Speaking twenty-two years ago, when the phenomenon of the south-to-north global migration had not yet taken on today’s epic proportions, Eco predicted that, in the new Millennium, Europe would be witnessing a great cultural métissage, similar to the one that had occurred in New York at the start of the 20th century or, even earlier in some Latin American countries– a movement that “no racist and no nostalgic reactionary” could have prevented.
The fundamental point of Eco’s public reflection was that of the distinction between the concepts of “immigration” and “migration”; the first, he argued, occurs when a group of individuals, “even many individuals, but in numbers that are statistically insignificant with respect to the indigenous stock,” move from one country to another. Such a movement – according to Eco – may be controlled politically, limited or encouraged, according to the needs of the receiving country. The process of migration, on the other hand, would be comparable to those found in nature: “They occur and no one can control them”.

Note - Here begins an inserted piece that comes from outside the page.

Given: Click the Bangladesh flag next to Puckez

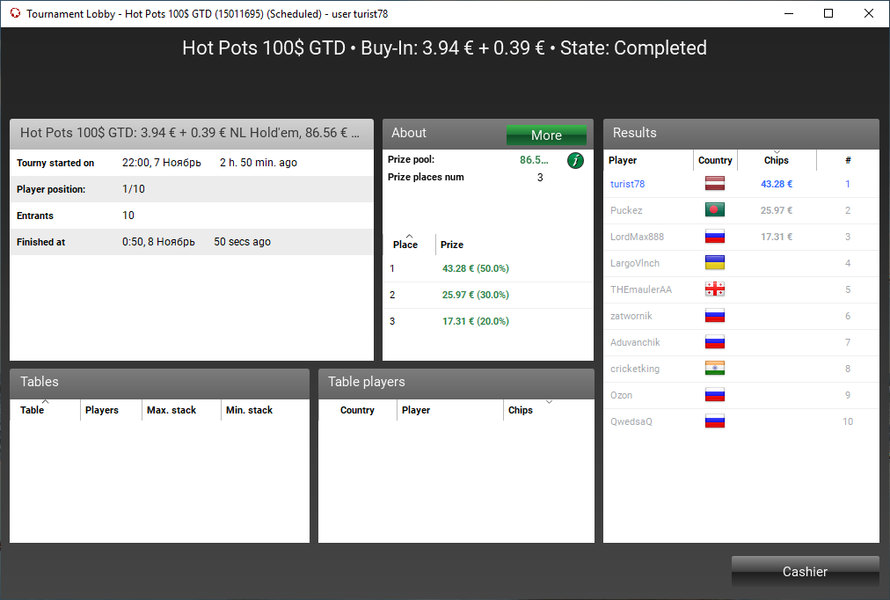Looking at the screenshot, I should pos(714,211).
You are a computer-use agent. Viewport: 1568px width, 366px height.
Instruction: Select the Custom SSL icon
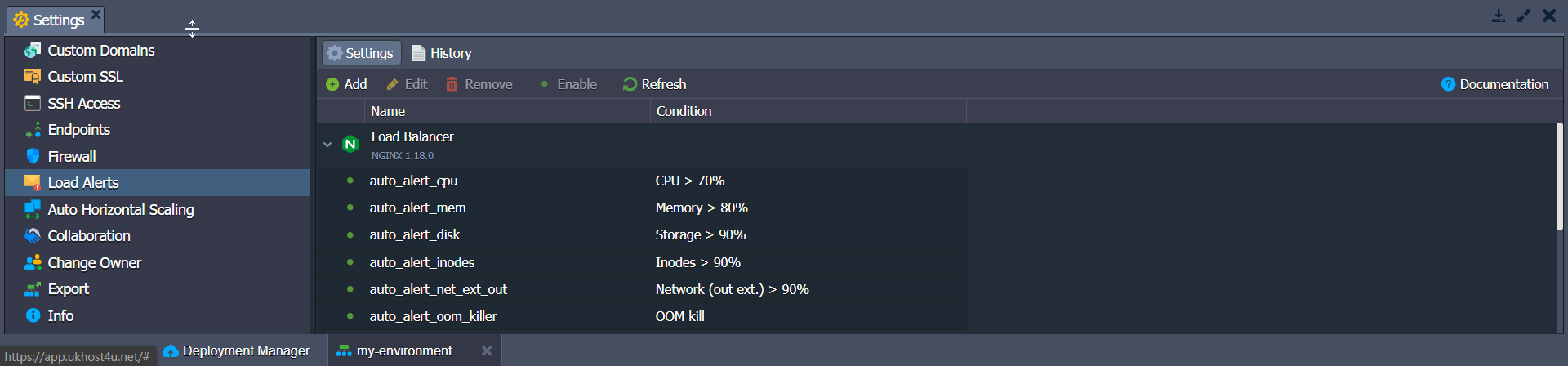pyautogui.click(x=33, y=77)
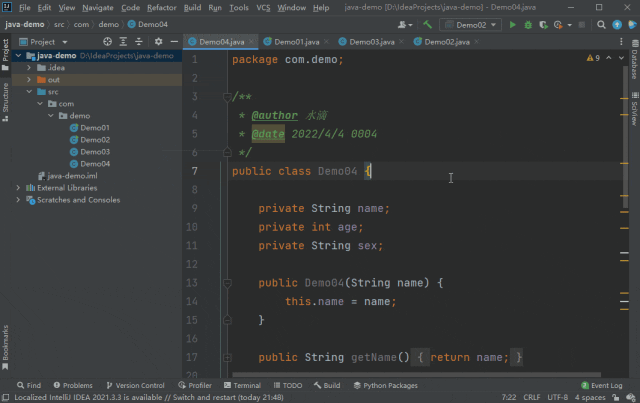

“We have migration,” declared Eco, “when an entire people, little by little, moves from one territory to another, and what matters is not how many remain in the original territory, but to what extent migrants change the culture of the territory to which they migrate.” He then offered examples of some of the great migrations of the past: from east to west, “as a result of which the peoples of the Caucasus changed the culture and biological heritage of the natives”; those of the so-called “barbarian” peoples who invaded the Roman Empire, creating new kingdoms and new cultures; or the case of European migration to the American continent.